**Data extract**:
______________________________
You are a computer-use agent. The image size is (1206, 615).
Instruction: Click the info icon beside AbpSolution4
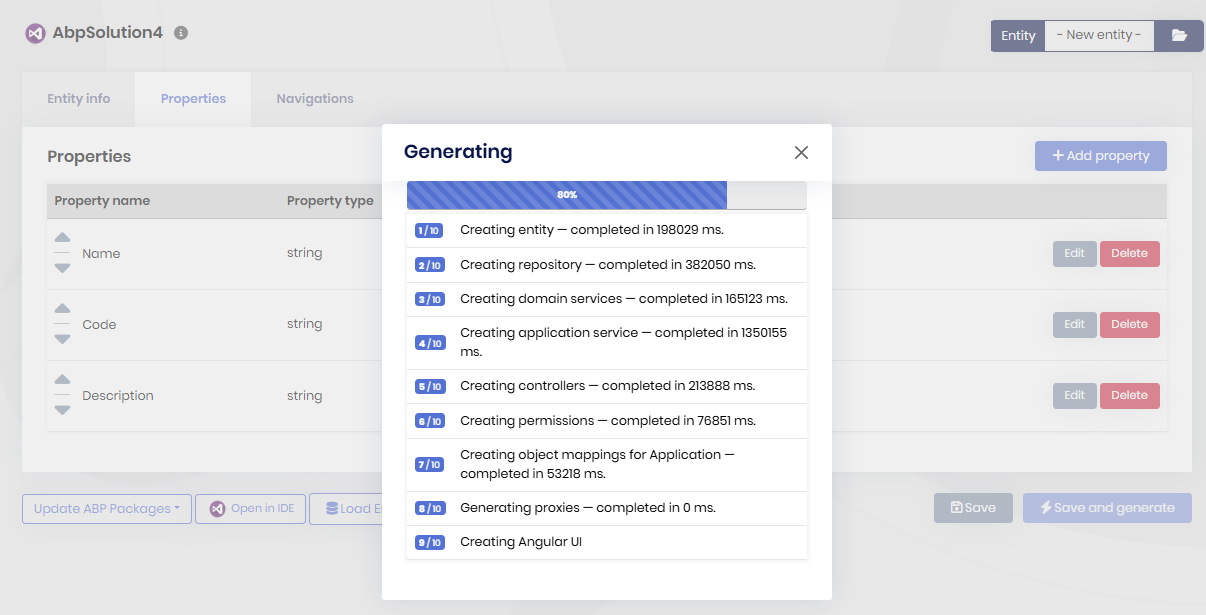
______________________________
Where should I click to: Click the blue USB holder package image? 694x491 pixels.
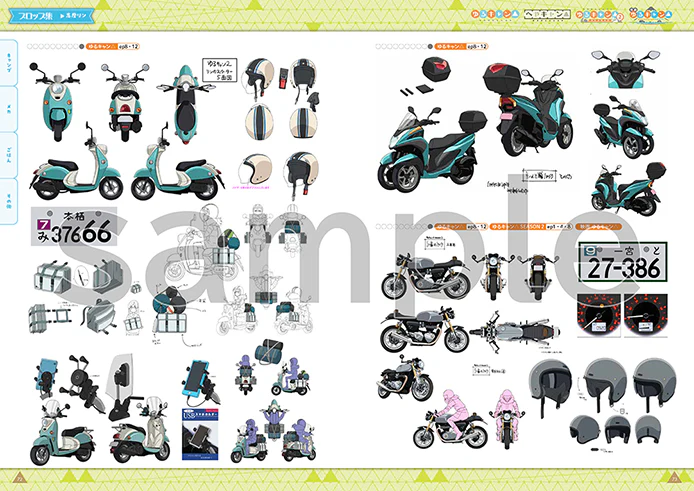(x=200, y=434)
______________________________
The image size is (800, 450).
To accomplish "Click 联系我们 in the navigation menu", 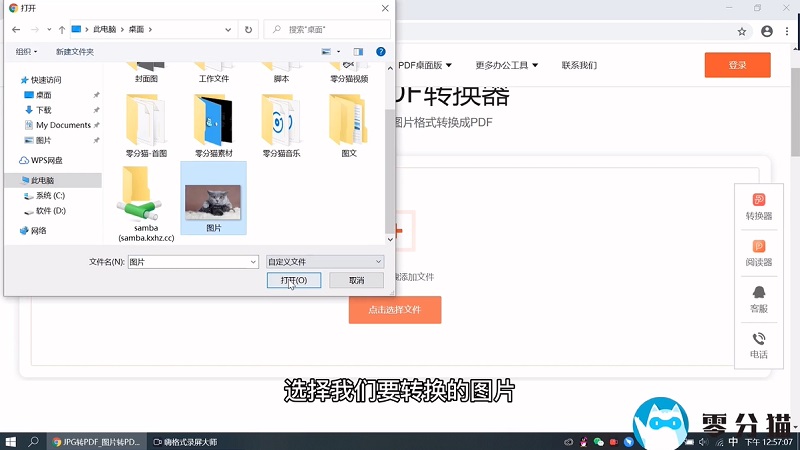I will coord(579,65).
______________________________
**Assignment**:
All lines in the data that contain the word "size" should be copied.

**Finished exercise**:
You are a computer-use agent. The image size is (1206, 615).
The image size is (800, 450).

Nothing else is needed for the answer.